• **Extract to read**
•••
Tested-by: Matteo Martelli <matteo.martelli@codethink.co.uk>

> ...

[1]: https://lore.kernel.org/all/e2e558b863c929c5019264b2ddefd4c0@codethink.co.uk/

Thanks to you and Aaron for addressing this!

Best regards,
Matteo Martelli

On Fri, Sep 26, 2025 at 08:19:17AM +0000, K Prateek Nayak wrote:
> Matteo reported hitting the assert_list_leaf_cfs_rq() warning from
> enqueue_task_fair() post commit fe8d238e646e ("sched/fair: Propagate
> load for throttled cfs_rq") which transitioned to using
> cfs_rq_pelt_clock_throttled() check for leaf cfs_rq insertions in
> propagate_entity_cfs_rq().
> 
> The "cfs_rq->pelt_clock_throttled" flag is used to indicate if the
> hierarchy has its PELT frozen. If a cfs_rq's PELT is marked frozen, all
> its descendants should have their PELT frozen too or weird things can
> happen as a result of children accumulating PELT signals when the
> parents have their PELT clock stopped.
> 
> Another side effect of this is the loss of integrity of the leaf cfs_rq
> list. As debugged by Aaron, consider the following hierarchy:
> 
>     root(#)
>    /    \
>   A(#)   B(*)
>          |
>          C <--- new cgroup
>          |
>          D <--- new cgroup
> 
>   # - Already on leaf cfs_rq list
>   * - Throttled with PELT frozen
> 
> The newly created cgroups don't have their "pelt_clock_throttled" signal
> synced with cgroup B. Next, the following series of events occur:
> 
> 1. online_fair_sched_group() for cgroup D will call
>    propagate_entity_cfs_rq(). (Same can happen if a throttled task is
>    moved to cgroup C and enqueue_task_fair() returns early.)
•••
• **The problem**
Write what comes next in the mailing list message about the leaf cfs_rq list warning, starting after its last sentence. The rows that come after this message are taken from a separate source.
•••
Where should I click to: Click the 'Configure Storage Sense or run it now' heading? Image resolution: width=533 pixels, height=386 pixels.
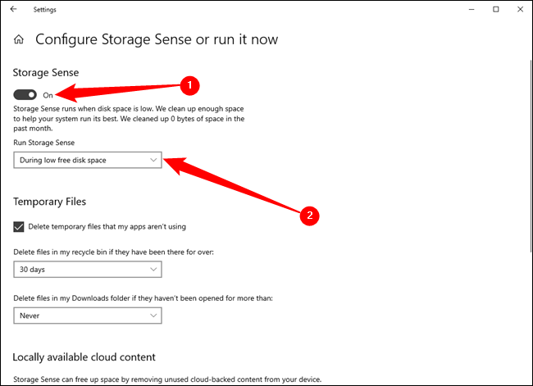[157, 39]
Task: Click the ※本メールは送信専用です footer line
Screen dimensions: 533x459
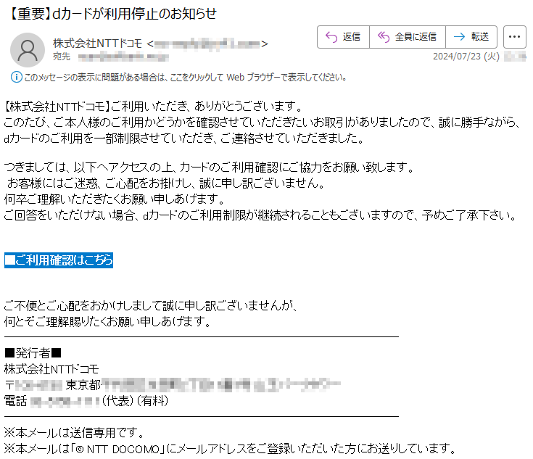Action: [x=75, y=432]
•••
• **Result of the exercise**
> 
>    propagate_entity_cfs_rq() adds the cfs_rq of cgroup C to
>    "rq->tmp_alone_branch" since its PELT clock is not marked throttled
>    and cfs_rq of cgroup B is not on the list.
> 
>    cfs_rq of cgroup B is skipped since its PELT is throttled.
> 
>    root cfs_rq already exists on cfs_rq leading to
>    list_add_leaf_cfs_rq() returning early.
> 
>    The cfs_rq of cgroup C is left dangling on the
>    "rq->tmp_alone_branch".
> 
> 2. A new task wakes up on cgroup A. Since the whole hierarchy is already
>    on the leaf cfs_rq list, list_add_leaf_cfs_rq() keeps returning early
>    without any modifications to "rq->tmp_alone_branch".
> 
>    The final assert_list_leaf_cfs_rq() in enqueue_task_fair() sees the
>    dangling reference to cgroup C's cfs_rq in "rq->tmp_alone_branch".
> 
>    !!! Splat !!!
> 
> Syncing the "pelt_clock_throttled" indicator with parent cfs_rq is not
> enough since the new cfs_rq is not yet enqueued on the hierarchy. A
> dequeue on other subtree on the throttled hierarchy can freeze the PELT
> clock for the parent hierarchy without setting the indicators for this
> newly added cfs_rq which was never enqueued.
>

Sigh...

> Since there are no tasks on the new hierarchy, start a cfs_rq on a
> throttled hierarchy with its PELT clock throttled. The first enqueue, or
> the distribution (whichever happens first) will unfreeze the PELT clock
> and queue the cfs_rq on the leaf cfs_rq list.
> 

Makes sense.

> While at it, add an assert_list_leaf_cfs_rq() in
> propagate_entity_cfs_rq() to catch such cases in the future.
> 
> Suggested-by: Aaron Lu <ziqianlu@bytedance.com>
> Reported-by: Matteo Martelli <matteo.martelli@codethink.co.uk>
> Closes: https://lore.kernel.org/lkml/58a587d694f33c2ea487c700b0d046fa@codethink.co.uk/
> Fixes: eb962f251fbb ("sched/fair: Task based throttle time accounting")

Should be Fixes: e1fad12dcb66("sched/fair: Switch to task based throttle
model")? "Task based throttle time accounting" doesn't touch pelt bits.

> Signed-off-by: K Prateek Nayak <kprateek.nayak@amd.com>

Reviewed-by: Aaron Lu <ziqianlu@bytedance.com>
Tested-by: Aaron Lu <ziqianlu@bytedance.com>

Thanks for the fix.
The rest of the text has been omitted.